Se préparer pour l’avenir
Alors que le grand transfert de richesse est en cours, les conseillers qui trouveront le moyen de s’engager auprès de la prochaine génération de la bonne manière et au bon moment bénéficieront d’un avantage considérable. Comprendre les différences entre les sexes et les générations pourrait être la clé pour conserver la confiance des clientes et clients au cours du processus de transfert de patrimoine.
Pour faciliter l’engagement, il faut souvent faire preuve de souplesse. Les conseillers peuvent être amenés à rencontrer des groupes familiaux dans des configurations différentes, en fonction des souhaits du client principal, ou à affecter des conseillers spécifiques à certains descendants ou groupes de descendants. En outre, les particuliers fortunés (HNWI) peuvent notamment souhaiter mettre en place certains «garde-fous», y compris des niveaux spécifiques de divulgation concernant la valeur des actifs.
De plus, les relations familiales évoluent et fluctuent au fil du temps, et il n’est pas garanti que les priorités initiales d’un client restent inchangées tout au long du processus de conseil.
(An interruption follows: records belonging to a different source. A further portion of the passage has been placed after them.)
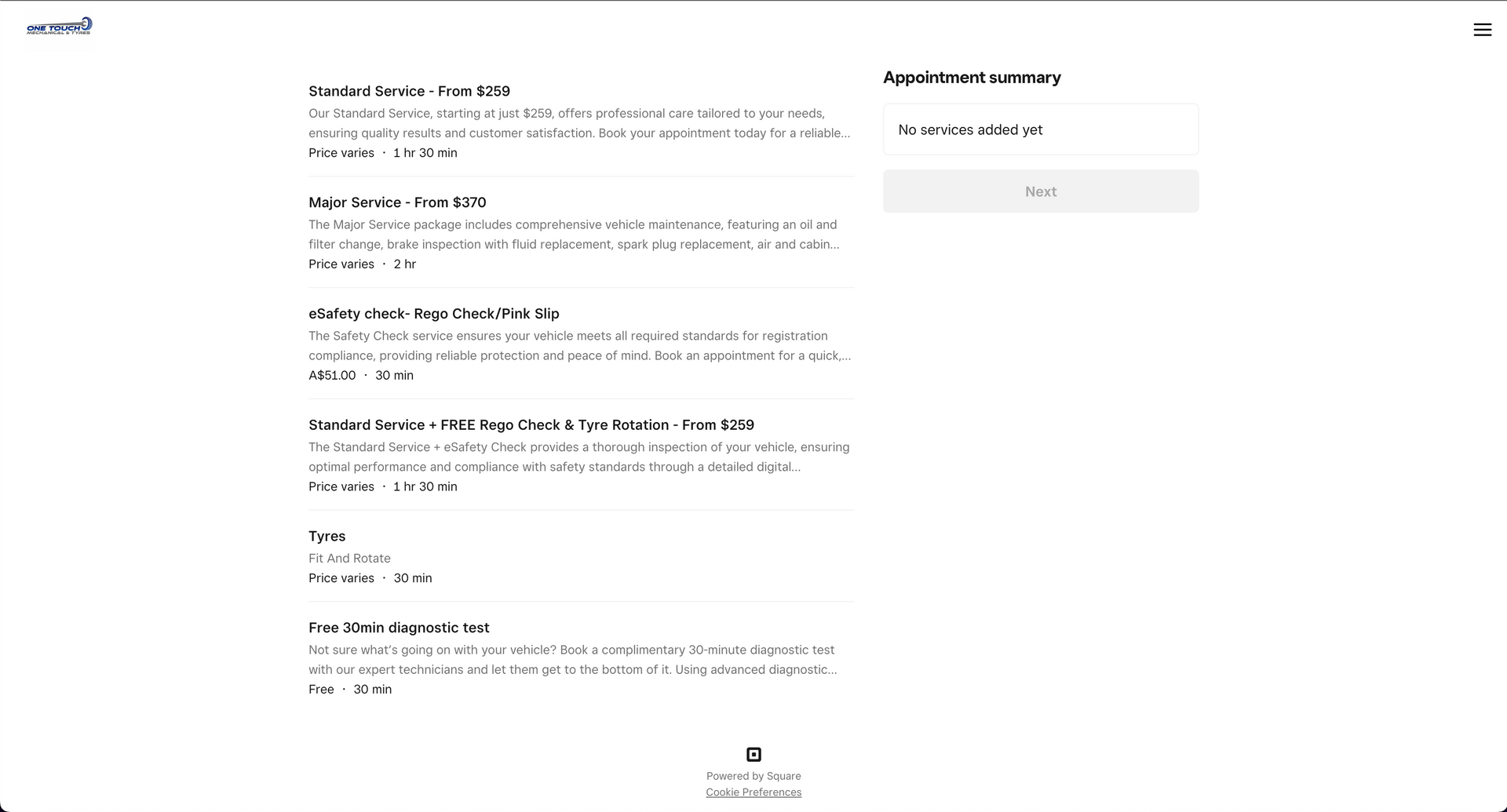1507x812 pixels.
Task: Pick Standard Service + FREE Rego Check
Action: click(x=531, y=425)
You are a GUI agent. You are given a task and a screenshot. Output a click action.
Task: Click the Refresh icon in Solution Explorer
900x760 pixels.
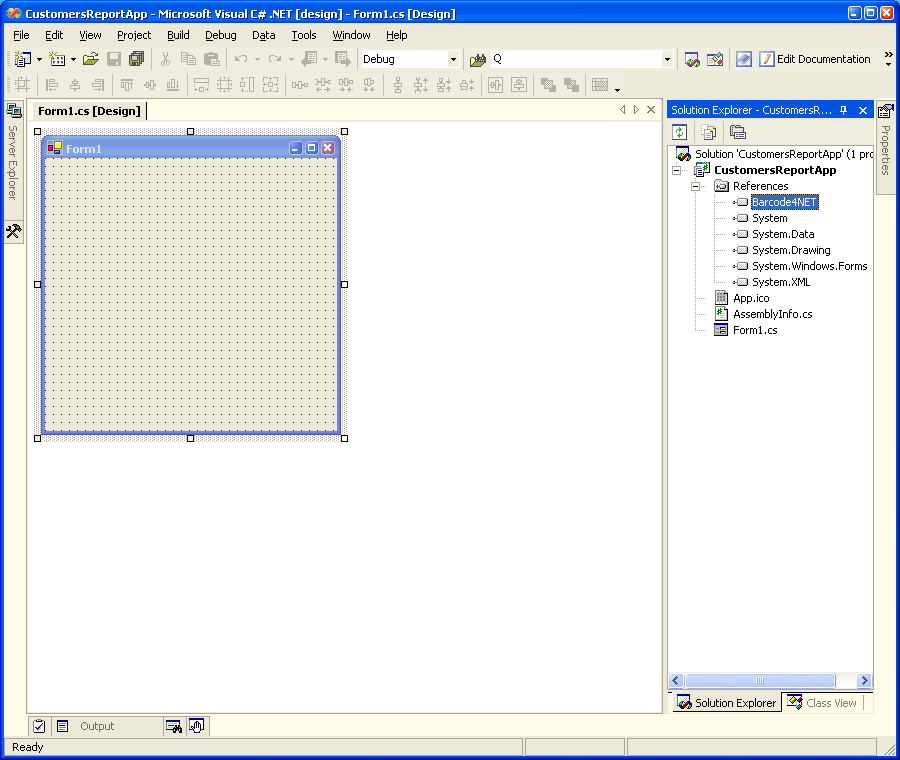coord(680,132)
Des contacts fréquents et continus permettent aux conseillers d’élaborer une offre qui correspond aux besoins des clients et qui évolue en fonction de ceux-ci.
Les entreprises de conseil peuvent également envisager de développer des propositions spécialisées dans le transfert de patrimoine, qui vont au-delà des solutions traditionnelles de planification financière et d’investissement. Il pourrait s’agir, par exemple, de compléter les services de conseil de l’entreprise par un réseau de prestataires de services de confiance, tels que des courtiers en prêts, des conseillers fiscaux, des avocats, des courtiers en assurance et d’autres encore, en fonction de leur relation avec le client.
Une approche spécialisée permet de libérer du temps, qui peut alors être consacré à développer les relations avec la clientèle et à avoir avec elle les conversations nécessaires, souvent empreintes d’émotion, au sujet des héritages. Cela peut également permettre au conseiller de s’occuper d’un plus grand nombre de clients, y compris de ceux avec un patrimoine plus simple.
En aidant une génération à atteindre la prospérité financière, les conseillers financiers ont fourni un service inestimable. Désormais, comme des milliers de milliards de patrimoine passeront d’une génération à l’autre au cours des prochaines décennies, les conseillers financiers doivent s’assurer que leurs pratiques soient prêtes à faire face à ce changement.